On September 19-20, more than 80 physicians, nurses, public health officials, care providers and more convened in Dallas, Texas, for Aligning Forces for Quality’s population health event, titled “Bridging the Gap between Healthcare and Population Health.”

A complex proposition, population health takes a broad approach to health care, working to deliver care wherever it needs to be delivered, preventing future health care needs and ensuring that the community, or population as a whole, becomes healthier.

Nadine Srouji, MD, FACP, medical director of quality for PinnacleHealth System noted the event’s value, saying, “It discussed how the health care system can participate and take a more active role in the health of the community, as opposed to just when people come into their offices and hospitals.”

Dr. Srouji participates as a key voice in Aligning Forces for Quality – South Central PA’s (AF4Q-SCPA) High Utilizer Learning Collaborative and was anxious to attend the event and learn from her peers around the country about how to translate good ideas into good practices. The panel discussion regarding high utilizers of care was of particular interest as these patients often face the biggest gaps in care.

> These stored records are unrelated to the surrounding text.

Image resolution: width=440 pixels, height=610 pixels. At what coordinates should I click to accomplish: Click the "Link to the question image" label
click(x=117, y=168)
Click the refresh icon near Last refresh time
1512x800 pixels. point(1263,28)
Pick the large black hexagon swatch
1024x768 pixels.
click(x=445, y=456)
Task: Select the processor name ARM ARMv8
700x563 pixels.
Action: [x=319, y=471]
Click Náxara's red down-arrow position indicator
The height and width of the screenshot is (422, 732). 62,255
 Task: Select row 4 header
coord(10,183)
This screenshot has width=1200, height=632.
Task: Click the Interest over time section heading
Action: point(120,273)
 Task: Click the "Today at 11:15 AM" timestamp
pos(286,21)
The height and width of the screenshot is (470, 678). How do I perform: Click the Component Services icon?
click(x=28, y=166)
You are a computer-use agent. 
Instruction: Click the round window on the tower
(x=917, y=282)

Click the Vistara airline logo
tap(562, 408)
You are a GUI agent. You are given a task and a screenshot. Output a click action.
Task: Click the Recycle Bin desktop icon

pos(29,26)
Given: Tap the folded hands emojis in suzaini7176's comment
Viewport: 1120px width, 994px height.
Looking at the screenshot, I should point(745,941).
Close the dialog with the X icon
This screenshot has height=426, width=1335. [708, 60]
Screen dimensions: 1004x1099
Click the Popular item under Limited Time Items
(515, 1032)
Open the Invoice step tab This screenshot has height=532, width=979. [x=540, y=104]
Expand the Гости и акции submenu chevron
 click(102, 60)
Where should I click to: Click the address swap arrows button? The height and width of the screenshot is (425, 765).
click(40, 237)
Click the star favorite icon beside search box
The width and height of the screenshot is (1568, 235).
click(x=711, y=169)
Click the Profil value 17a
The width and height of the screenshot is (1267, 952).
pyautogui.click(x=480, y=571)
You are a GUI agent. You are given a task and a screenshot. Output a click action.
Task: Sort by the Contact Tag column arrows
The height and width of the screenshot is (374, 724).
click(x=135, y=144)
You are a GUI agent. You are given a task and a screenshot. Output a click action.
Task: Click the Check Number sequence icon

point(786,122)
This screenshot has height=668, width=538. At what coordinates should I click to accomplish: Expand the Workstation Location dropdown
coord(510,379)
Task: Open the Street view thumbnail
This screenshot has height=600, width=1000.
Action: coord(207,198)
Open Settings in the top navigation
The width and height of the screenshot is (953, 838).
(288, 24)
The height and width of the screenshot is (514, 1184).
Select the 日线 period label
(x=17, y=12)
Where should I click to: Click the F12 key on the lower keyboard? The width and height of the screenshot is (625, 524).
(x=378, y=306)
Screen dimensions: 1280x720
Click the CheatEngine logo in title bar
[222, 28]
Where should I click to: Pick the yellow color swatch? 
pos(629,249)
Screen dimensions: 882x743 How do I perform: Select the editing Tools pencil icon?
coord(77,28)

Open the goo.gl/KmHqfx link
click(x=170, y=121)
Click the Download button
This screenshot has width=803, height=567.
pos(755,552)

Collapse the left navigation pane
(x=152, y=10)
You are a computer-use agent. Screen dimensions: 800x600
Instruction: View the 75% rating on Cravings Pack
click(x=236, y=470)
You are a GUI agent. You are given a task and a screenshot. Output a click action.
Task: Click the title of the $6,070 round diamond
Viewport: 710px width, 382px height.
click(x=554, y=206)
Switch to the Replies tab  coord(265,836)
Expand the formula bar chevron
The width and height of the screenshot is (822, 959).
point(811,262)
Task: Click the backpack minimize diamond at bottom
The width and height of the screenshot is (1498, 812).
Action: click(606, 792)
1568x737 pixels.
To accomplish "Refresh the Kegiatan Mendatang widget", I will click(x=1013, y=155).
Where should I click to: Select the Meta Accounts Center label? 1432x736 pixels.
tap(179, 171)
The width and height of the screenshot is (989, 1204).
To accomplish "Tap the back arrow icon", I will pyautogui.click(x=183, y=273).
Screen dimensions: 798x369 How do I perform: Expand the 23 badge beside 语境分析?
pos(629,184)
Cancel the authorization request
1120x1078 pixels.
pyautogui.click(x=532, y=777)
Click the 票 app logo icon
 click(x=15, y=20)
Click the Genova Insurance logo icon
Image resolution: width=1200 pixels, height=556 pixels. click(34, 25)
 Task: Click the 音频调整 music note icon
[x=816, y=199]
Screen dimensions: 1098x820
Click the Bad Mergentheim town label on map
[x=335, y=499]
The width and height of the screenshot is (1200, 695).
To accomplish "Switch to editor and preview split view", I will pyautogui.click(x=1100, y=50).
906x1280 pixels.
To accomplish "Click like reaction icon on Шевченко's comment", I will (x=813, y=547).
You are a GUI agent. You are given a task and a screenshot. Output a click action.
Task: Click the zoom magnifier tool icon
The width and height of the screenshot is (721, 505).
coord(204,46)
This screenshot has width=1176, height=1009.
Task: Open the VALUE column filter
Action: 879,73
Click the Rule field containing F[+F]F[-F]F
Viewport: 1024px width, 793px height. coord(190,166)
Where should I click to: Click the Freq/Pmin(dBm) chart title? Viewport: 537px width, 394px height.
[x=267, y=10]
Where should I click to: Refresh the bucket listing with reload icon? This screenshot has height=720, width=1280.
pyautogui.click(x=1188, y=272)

“The system is broken for everyone, but for people who have other resources, not just financial resources, they can fill in the gaps. Many high utilizer patients can’t,” she said. “Because they have such complicated lives, when the system is broken it becomes evident in them sooner… By focusing on them, we aren’t only improving the system for them, but for the population in general.”

Unlike care systems of the past, population health addresses the issue that many of these gaps have little to do with medicine and more to do with social determinants. As Dr. Srouji sees it, within the current structure, patients come to the clinic for acute urgent care or chronic disease treatment – but a patient is not defined by his or her medical disease. There are many more contributing factors as to why patients aren’t getting the care that they need and aren’t becoming healthier.
“They could be non-responders to medications because they can’t afford it, they can’t get a ride to the doctors’ office or pharmacy, or maybe they can’t give themselves injections,” she said. “Once we start addressing those issues, we will be much more successful at [solving] medical issues as well.”

To achieve this success, Dr. Srouji also knows that it will take an interdisciplinary team approach – one that involves community leaders as well as clinicians. While in Texas, she was excited to learn about the work of Doug Eby’s Anchorage community, Nuka, an Alaska Native-owned and -run health safety net organization.

A few of Nuka’s best practices include embracing prenatal care as a three-year commitment. The organization sees each woman before she delivers and stays involved for three years, which is crucial for the health of the infant. Their care teams also are staffed with behaviorists who are skilled in examining social history and can uncover red flags and high-risk patients.
“Building better communities includes making healthier environments from infancy,” said Dr. Srouji. “The idea of expanding the ‘postnatal’ period to include a baby’s first years was a novel one to me.”

Among other innovations to implement, speakers also shared the effectiveness of community health dashboards that weave together state public health initiatives, as well as health care system goals.  By employing logic models, communities can determine which interventions make the most sense for their individual populations.

With these and many other great ideas learned, AF4Q-SCPA and its leaders are excited to implement plans that will increase community engagement and patient outreach and connect health outcomes with social determinants.

“There is no silver bullet when it comes to population health,” said Samantha Obeck, quality improvement coordinator for AF4Q-SCPA. “It will require collaboration and integration of health care sources along with community resources. Multiple interventions to address the health care needs of a community will require different payment models. Population health doesn’t happen within the walls of facilities, but rather where the people within a community live… By building ‘accountable care communities’ where everyone is involved, we can move the entire community forward.”